CPU.. 2.4 GHZ quad core
RAM: 4GB
USB: 12-13 (maybe 8 simultaneously)
***Video: pcie x16 Geforce 8800GTX 768 MB
Video2: pcie x16 Geforce 8600GT 256MB (non sli)
PCIe x 4: usb card

PCI = usb card
PCI = Video capture

3, 5.25" removable drive bays (sataII drives)

esata: one external
one 3.5" card reader (usb on the one card)
1 Bluray reader

**Adding pcie x8 controller card for, 4 more internal SATAII drives, raid0.


Any thoughts on if this spec means i should shoot for 850 watt?

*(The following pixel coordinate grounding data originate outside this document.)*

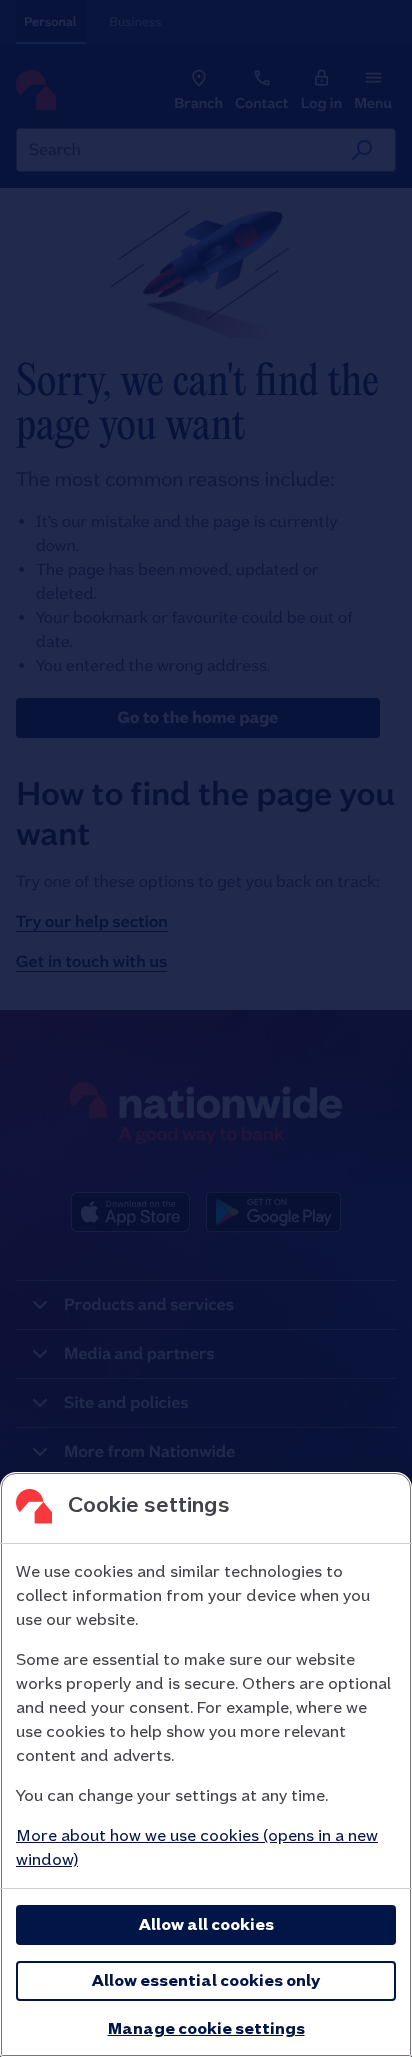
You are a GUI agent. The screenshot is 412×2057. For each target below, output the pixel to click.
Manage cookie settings (206, 2028)
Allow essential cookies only (206, 1980)
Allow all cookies (206, 1924)
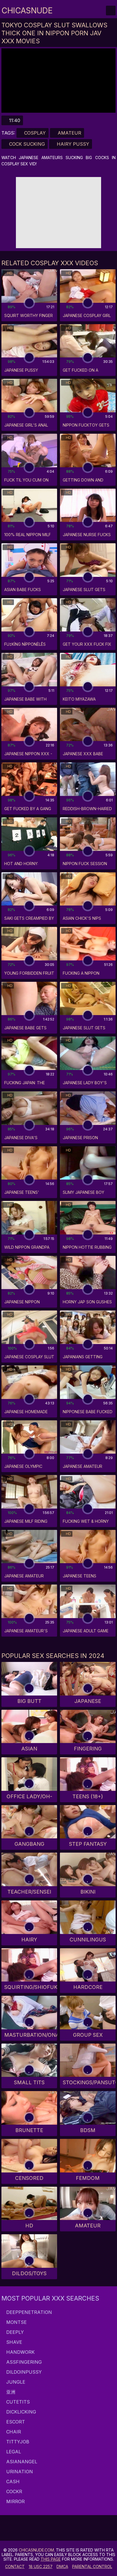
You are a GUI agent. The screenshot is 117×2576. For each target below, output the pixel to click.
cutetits (17, 2402)
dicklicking (20, 2412)
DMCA (62, 2566)
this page (51, 2559)
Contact (15, 2566)
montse (16, 2322)
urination (19, 2471)
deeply (14, 2332)
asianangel (21, 2461)
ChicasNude (27, 10)
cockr (13, 2491)
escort (15, 2422)
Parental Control (92, 2566)
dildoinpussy (23, 2372)
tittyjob (17, 2442)
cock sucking (26, 144)
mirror (15, 2501)
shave (13, 2342)
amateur (68, 133)
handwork (20, 2352)
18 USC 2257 (41, 2566)
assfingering (23, 2362)
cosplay (34, 133)
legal (13, 2451)
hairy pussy (72, 144)
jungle (15, 2382)
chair (13, 2432)
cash (12, 2481)
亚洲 (10, 2392)
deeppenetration (28, 2312)
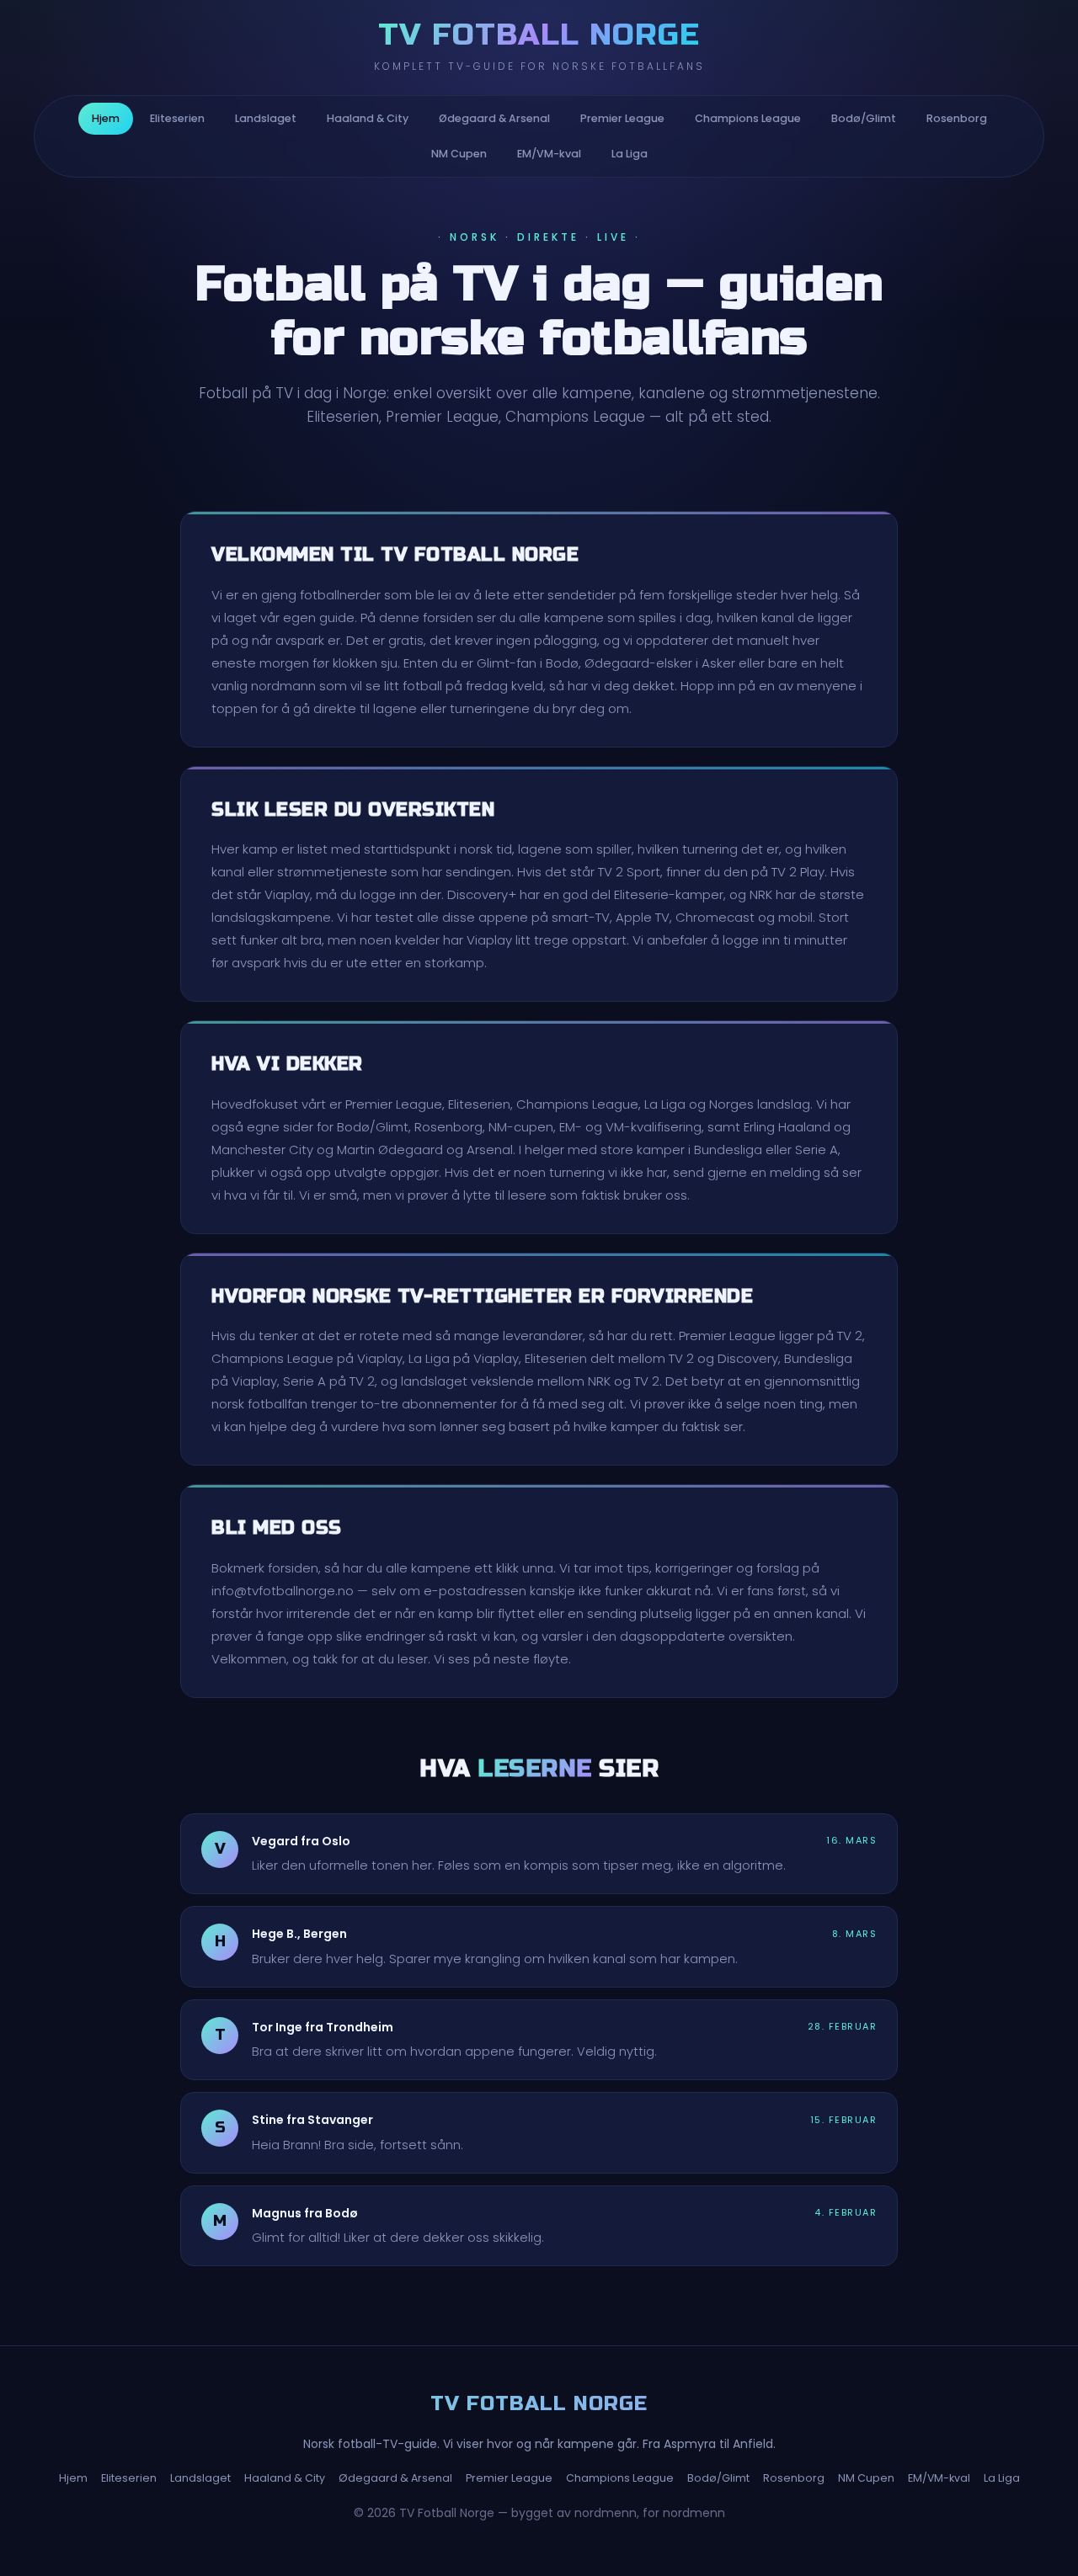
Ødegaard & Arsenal (494, 118)
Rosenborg (956, 118)
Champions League (748, 118)
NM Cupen (459, 153)
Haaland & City (367, 118)
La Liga (629, 153)
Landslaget (265, 118)
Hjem (106, 118)
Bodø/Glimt (863, 118)
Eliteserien (177, 118)
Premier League (622, 118)
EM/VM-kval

I've looked at the online calculators.. i'm not sure whether its accurate or not.. but i think with the extra 4 harddrives it suggested 660 watts or so.. without the 4 drives, maybe 590 even with the GTX, but i dont think that took into account the 2nd 8600gt...

I'm guessing 850 may be over kill even with the 4 drives and gtx? Perhaps 700 is a better bet, but if i ever decide to go sli, the 850 is a must i'm sure?

As an aside.. i was considering this unit.. as its the cheapest i've 
found at $129 : 

http://www.svc.com/rs-850-emba.html COOLER MASTER RS-850-EMBA 

The 
reviews seem solid enough 


Thanks in advance


----------



## 1 g0t 0wn3d (Jan 31, 2007)

you cant go overkill on a psu 

But look at the pc power and cooling 750 watt


----------



## ejewell (Feb 19, 2008)

I've got a 1000 watt ps, pretty much no such thing as overkill, as long as you are willing to part with the cash. To me, the primary thing is quality, and a brand name **usually** will bring that. As for features, well, I"m not much into the whole UV/Neon thing since my box sits in a desk and I usually HOST the LAN parties (it never moves). ;-) I like the modular PS's myself, it jusat helps to keep the cabling neat. Good luck.


----------